Over time things progressively got worse, but I was naive and I loved him dearly. Now he was controlling every aspect of my life. I was unable to go places unless I asked for permission and God forbid if i did not respond to his messages or phone calls almost immediately.
This is normal right? This is what real love is? He must only be doing this because he loves me so much and wants nothing but the best for me…right?
Funny thing is, I was only fooling myself at this point. When he'd get angry there was no stopping him…I was slapped, punched, beaten and thrown around more times than I can remember. When it came to sex there was no such thing as saying no. I can remember on multiple occasions where I would just lay there praying for it to be over.
This relationship went on for years. Every time I would try and leave, well it only got worse for me and it eventually got to a point where I was being stalked.
I finally took it upon myself to say enough is enough and made my way down to the police station where I filed a report on everything that had occurred over a period of the time that we were together. He was arrested and charged for rape and domestic violence.
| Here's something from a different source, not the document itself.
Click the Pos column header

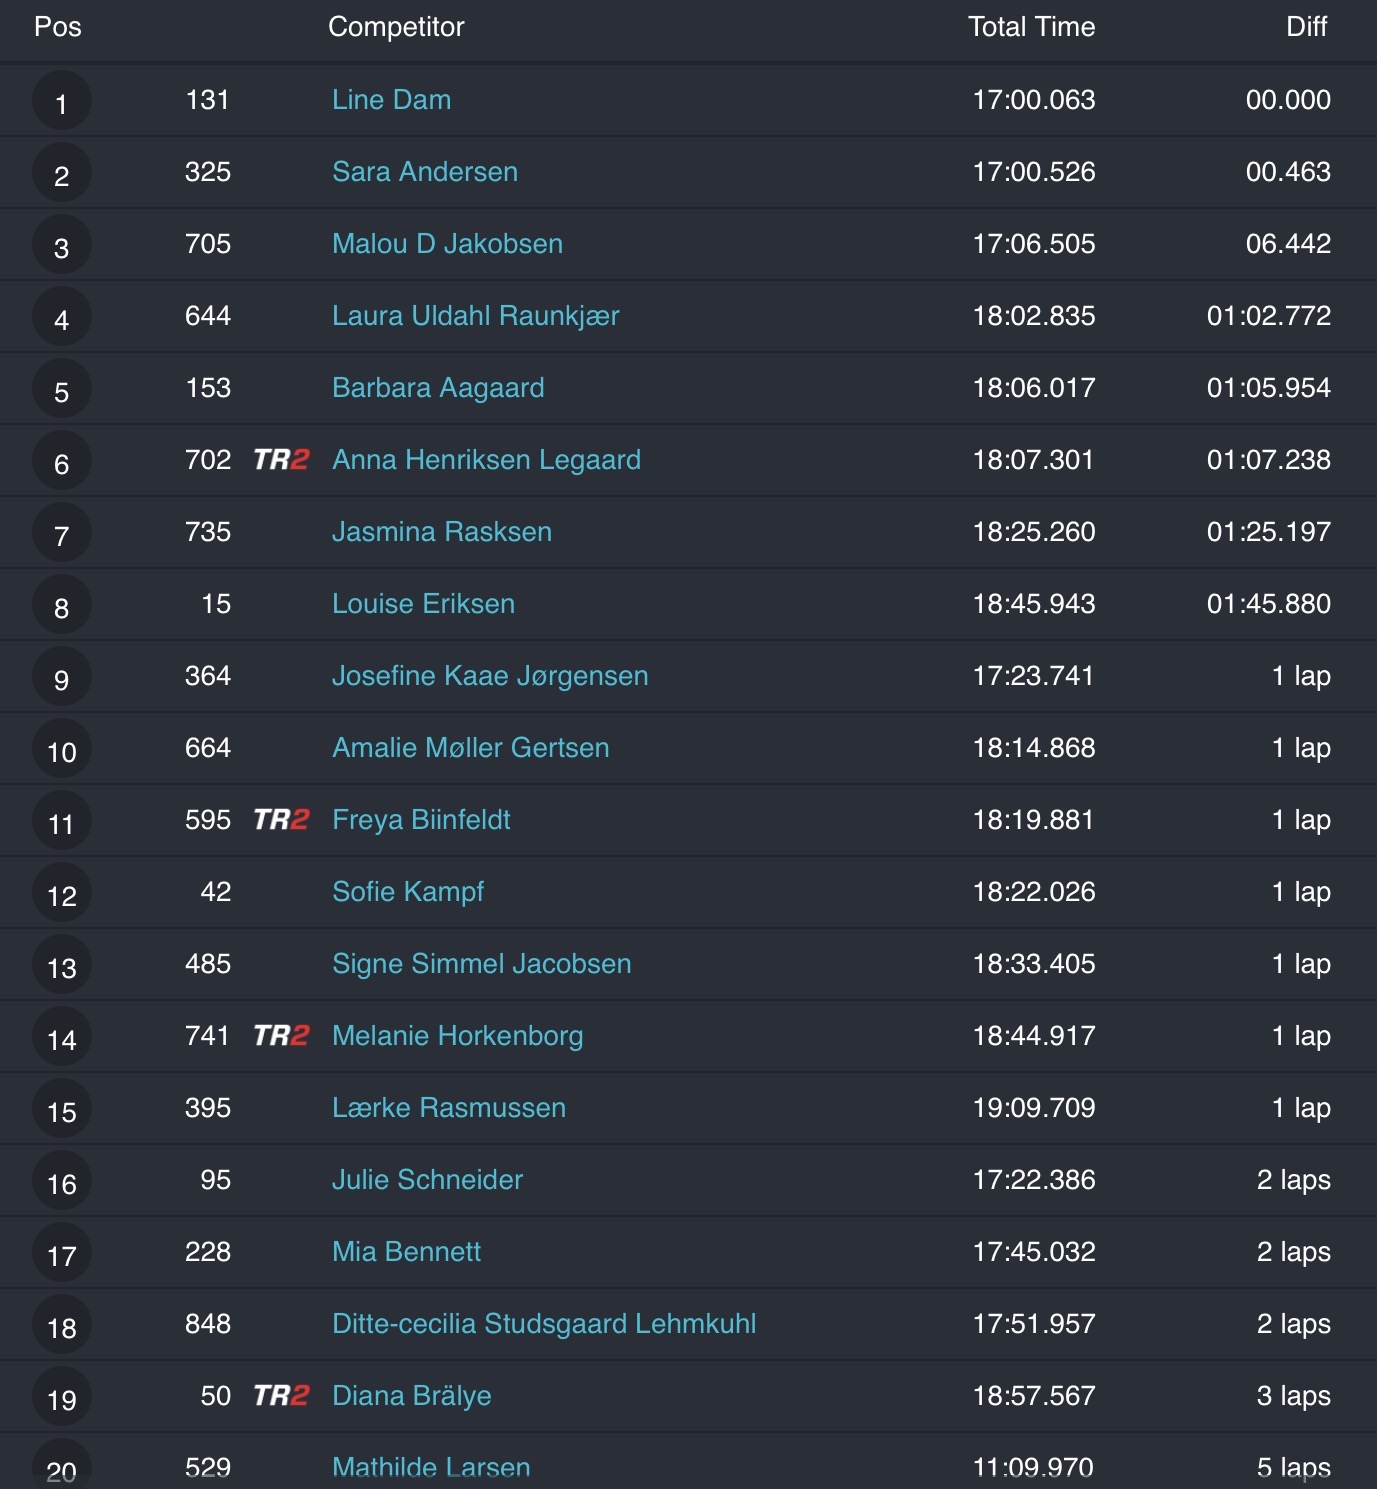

We were going to trial, or so I thought. In the end he decided to plead guilty. We were in court when he got up and stood before the judge, he then pleaded guilty to all charges. He was sentence to two years probation.
To hear the man I believed I once loved admit to the charges was one of the most satisfying things I experienced.
To anyone who is in an abusive relationship, no it does not get better and no they never change they will continue to victimize you or someone else. You have to believe that you have the strength to get out of your abusive relationship. You will rebuild yourself after you do it, I promise you. I could do it, so can you.
Get out of that toxic relationship as soon as you see signs of abuse. This is an endless cycle. You are greater and worth more and no this is not love.